Roth and Traditional IRAs

Retirement Planning Series, Part II

In our previous newsletter, we continued the Retirement Planning section of our financial literacy series by discussing 401(k). Today, we will delve into the topic of Individual Retirement Accounts, or IRAs. While 401(k) has become the prominent way to save for retirement through your employer, IRAs remain an effective way to save for retirement outside of your employer.


There are two major types of IRAs that individuals can consider: traditional IRAs and Roth IRAs. IRAs are personal retirement savings accounts in which you are able to contribute and invest earned income for retirement. While a 401(k) is an account that is sponsored through your employer, your IRA is personal to you. Anyone with earned income can open an IRA through either a bank or one of the major brokerage firms.

The main benefit to saving for retirement in an IRA versus a typical brokerage investment account is the fact that IRAs are tax-advantaged accounts, meaning that there is a type of tax benefit related to using either of them. In a traditional IRA, you are able to contribute earned income on a pre-tax basis, meaning that your investments are allowed to grow with taxes deferred until you begin withdrawing from your account in retirement. On the other hand, Roth IRAs are funded with after-tax dollars, meaning that withdrawals in retirement are tax-free.

While employer-sponsored retirement accounts generally limit your investment options to an investment lineup, both traditional IRAs and Roth IRAs typically allow more freedom to invest in individual stocks, bonds, mutual funds, ETFs, and more. Having access to a wide range of investment choices can make IRAs an attractive option for investors.

While there are notable tax benefits and a wide range of investment options available, there are some restrictions to consider with IRAs. The first type of restriction to consider with IRAs is their contribution limits. In 2023, the annual contribution limit for both traditional IRAs and Roth IRAs is $6,500 ($7,000 beginning in 2024). For context, the annual contribution limit for 401(k) in 2023 is $22,500 ($23,000 in 2024). However, if you are 50 or older, you can contribute an additional $1,000 annually to your IRA.

Another type of restriction with IRAs has to do specifically with Roth IRAs. Due to the significant tax advantages that they offer, Roth IRAs have an income limit. The ability to invest in a Roth IRA is only available to those who either made less than $153,000 for single tax filers or less than $228,000 for those married and filing jointly in 2023. If you make more than these thresholds, you will still have access to a traditional IRA and its tax-deferred status.

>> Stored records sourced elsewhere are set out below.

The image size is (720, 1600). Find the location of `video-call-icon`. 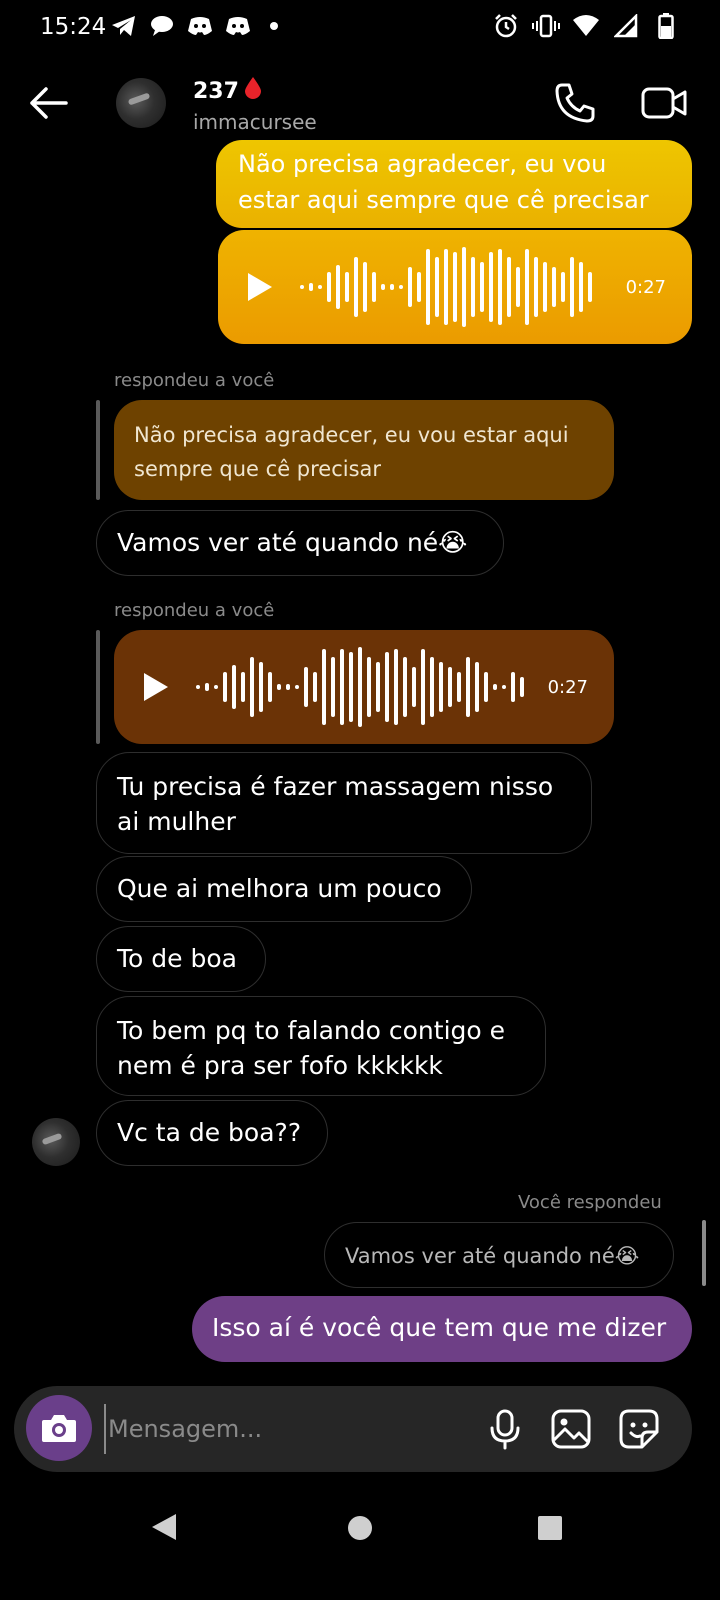

video-call-icon is located at coordinates (664, 103).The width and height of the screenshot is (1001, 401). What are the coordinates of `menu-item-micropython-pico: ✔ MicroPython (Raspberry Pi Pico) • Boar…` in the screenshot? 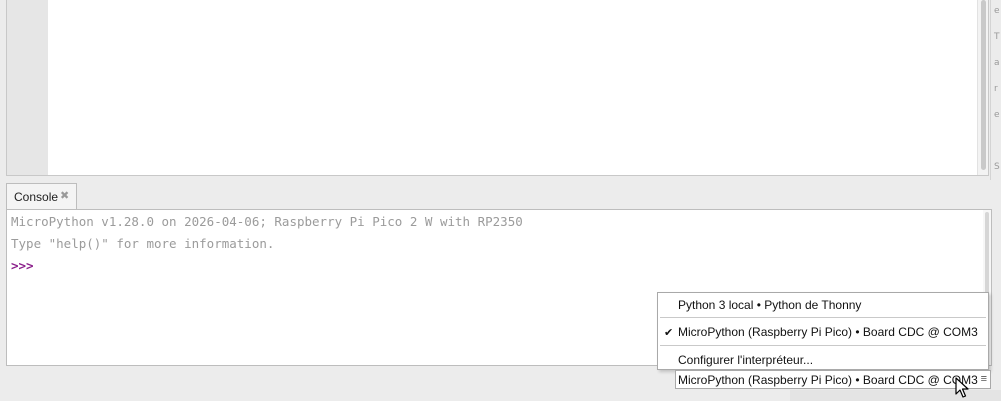 It's located at (823, 332).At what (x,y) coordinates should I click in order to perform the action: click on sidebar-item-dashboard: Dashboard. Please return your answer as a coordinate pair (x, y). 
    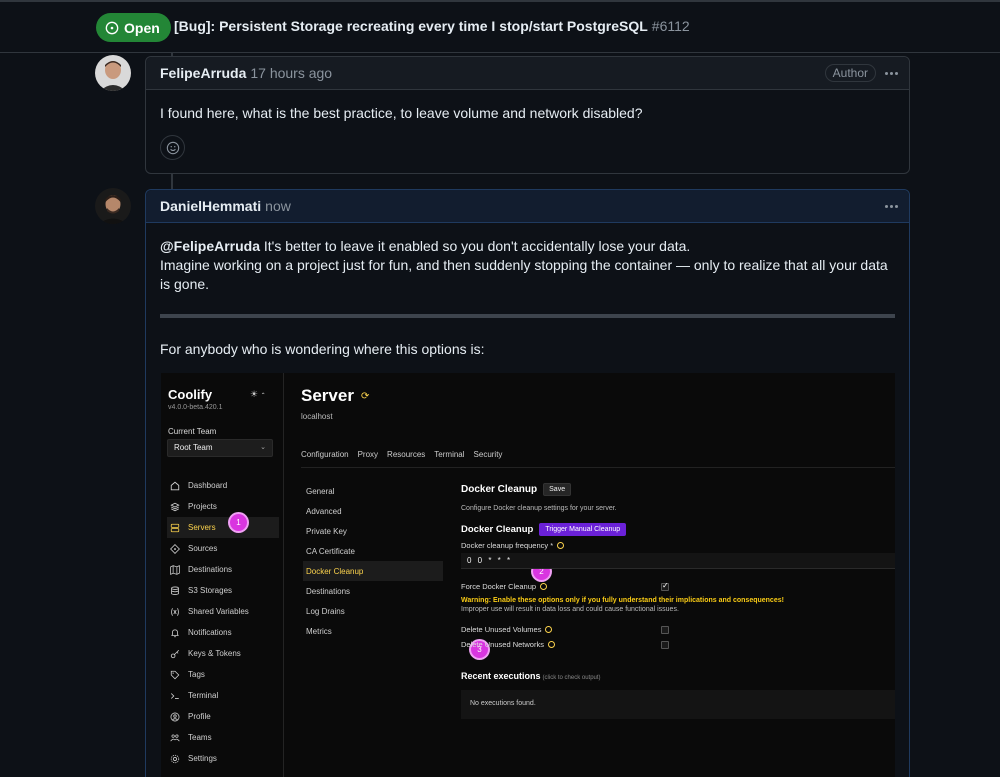
    Looking at the image, I should click on (223, 486).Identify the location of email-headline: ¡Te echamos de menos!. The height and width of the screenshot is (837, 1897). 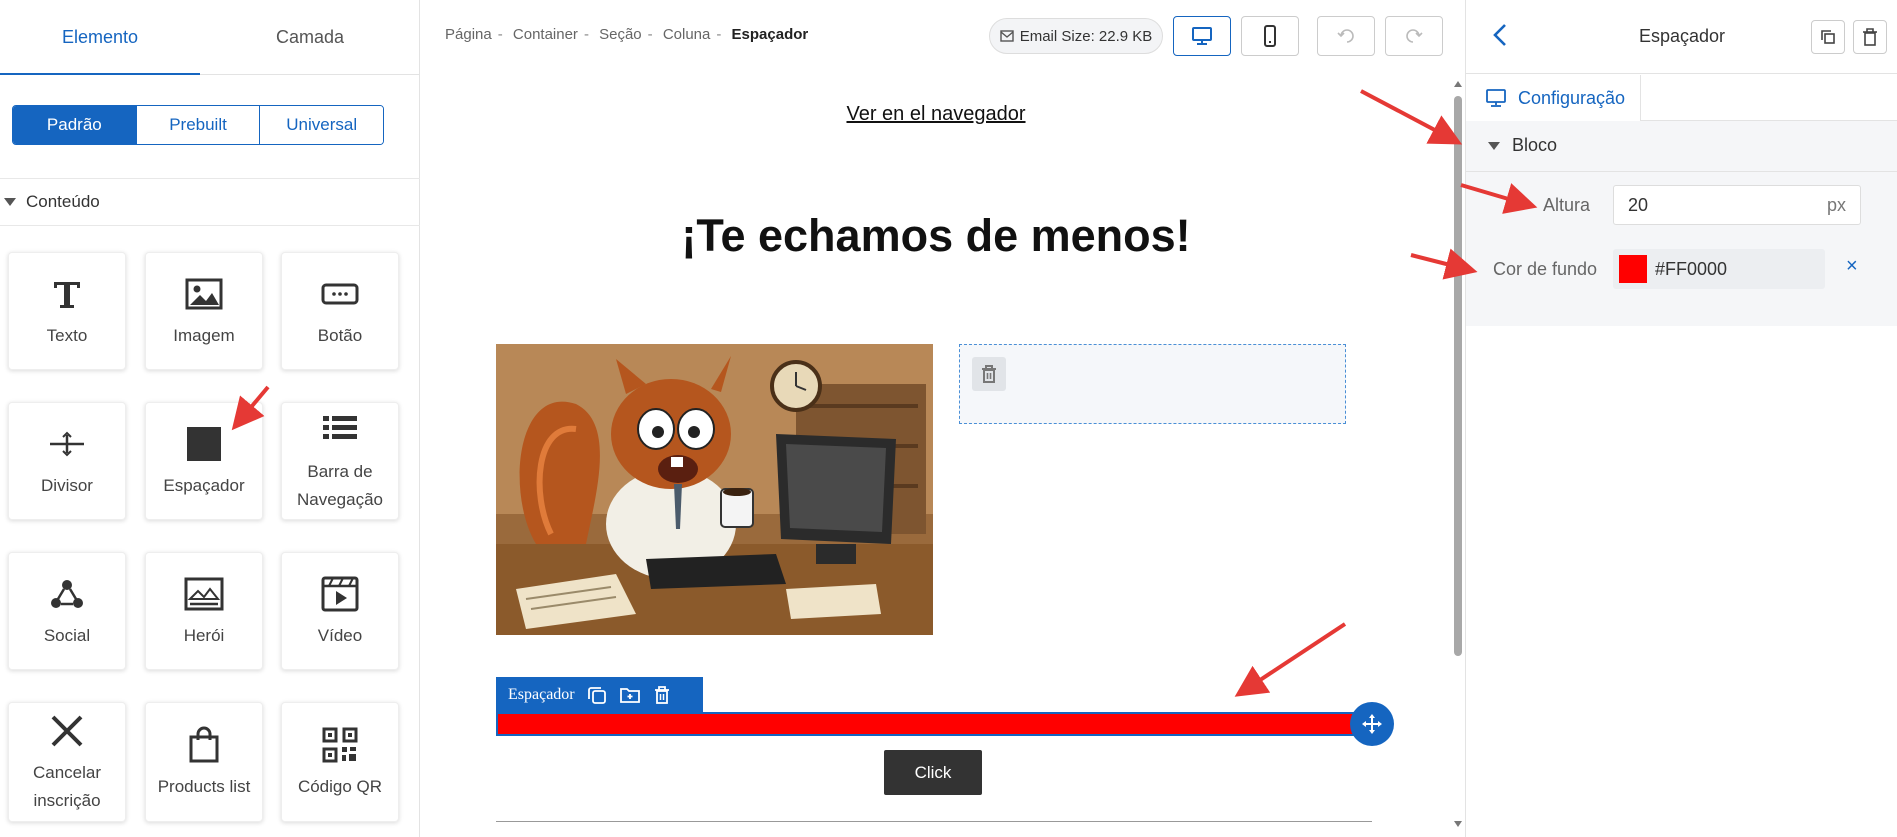
(936, 236).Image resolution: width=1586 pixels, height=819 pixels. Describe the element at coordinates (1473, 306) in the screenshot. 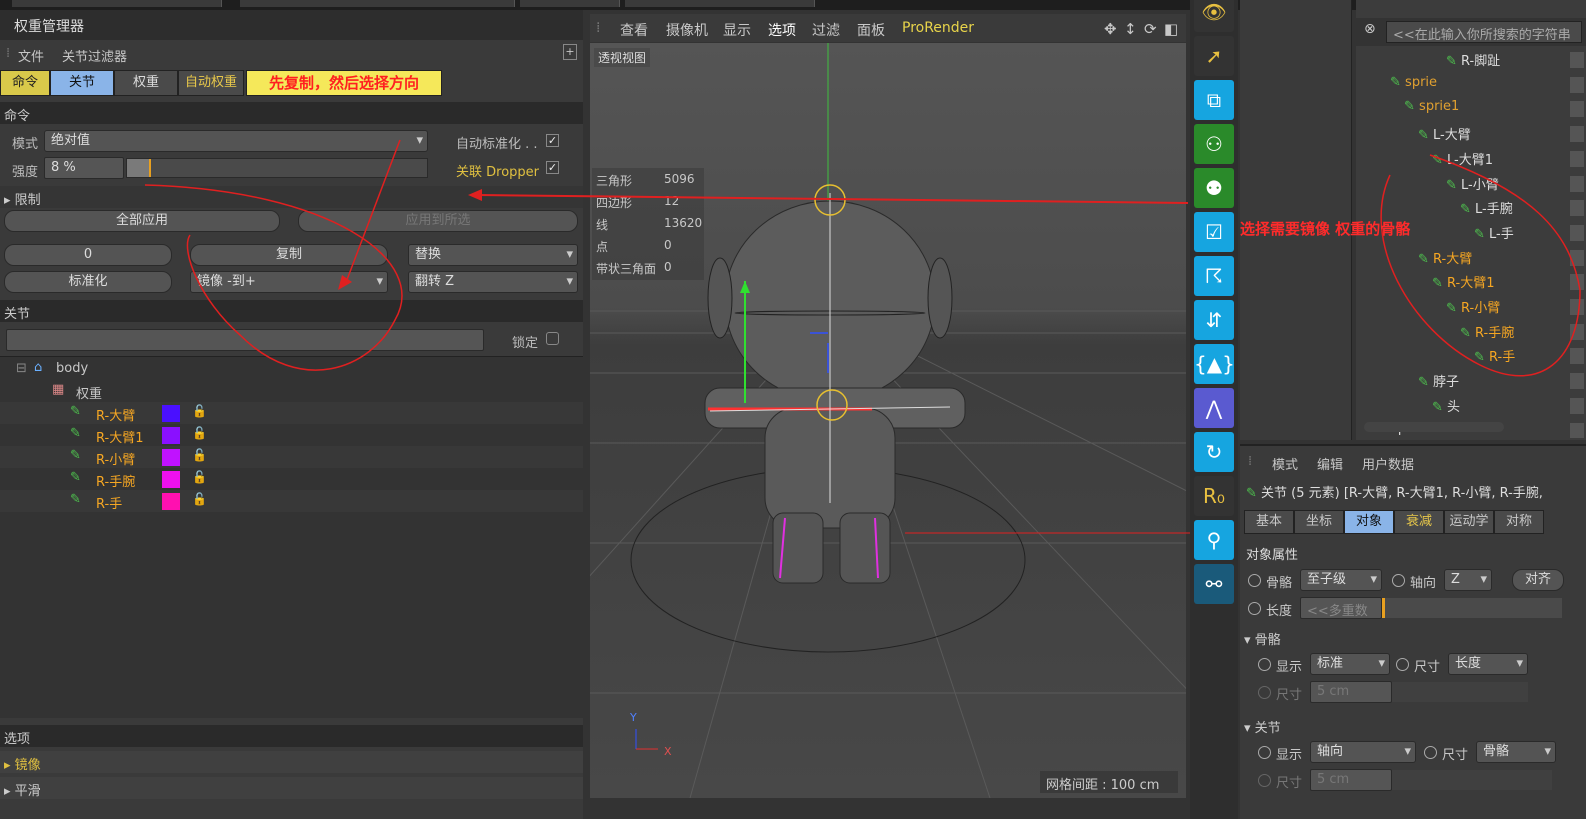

Finally, another restriction investors need to consider with IRAs is their withdrawal rules. While there are some exceptions (first-time homebuyers, education costs, etc.) investors who have an IRA must wait until age 59 ½ to withdraw their funds penalty-free. However, investors who have a Roth IRA are able to withdraw any money they have contributed at any time without issue, so long as they don’t withdraw any earnings. To better illustrate this point, imagine you invested $1,000 in a Roth IRA and your investment grew to $2,500. In a Roth IRA, you would be able to withdraw that original $1,000 without issue due to it already being aŌer-tax earned income; if you were to withdraw any of the additional $1,500 in investment earnings, you would trigger tax implications and a penalty.

One final aspect of IRAs to consider is which type of IRA to choose. While it’s impossible to know what tax rates will look like in the future, there is a general rule of thumb. Investors who believe they are currently in a higher tax bracket than they expect to be in when they reƟre should consider a traditional IRA for its tax-deferred status, whereas investors who believe they are currently not in their highest earning years should consider a Roth IRA so that they can pay the taxes today while they are in a lower tax bracket.

While 401(k) allows investors to save for retirement through their employer, IRAs allow investors to save for retirement outside of their employer. IRAs offer tax advantages for both lower-earning investors and investors who are in the peak of their career. By allowing a broad range of investment choices, IRAs provide an additional layer of customization that is typically not found in employer-sponsored plans. With pensions continuing to be phased out, it is important for investors to take advantage of both employer-sponsored plans and individual retirement accounts to save their retirement.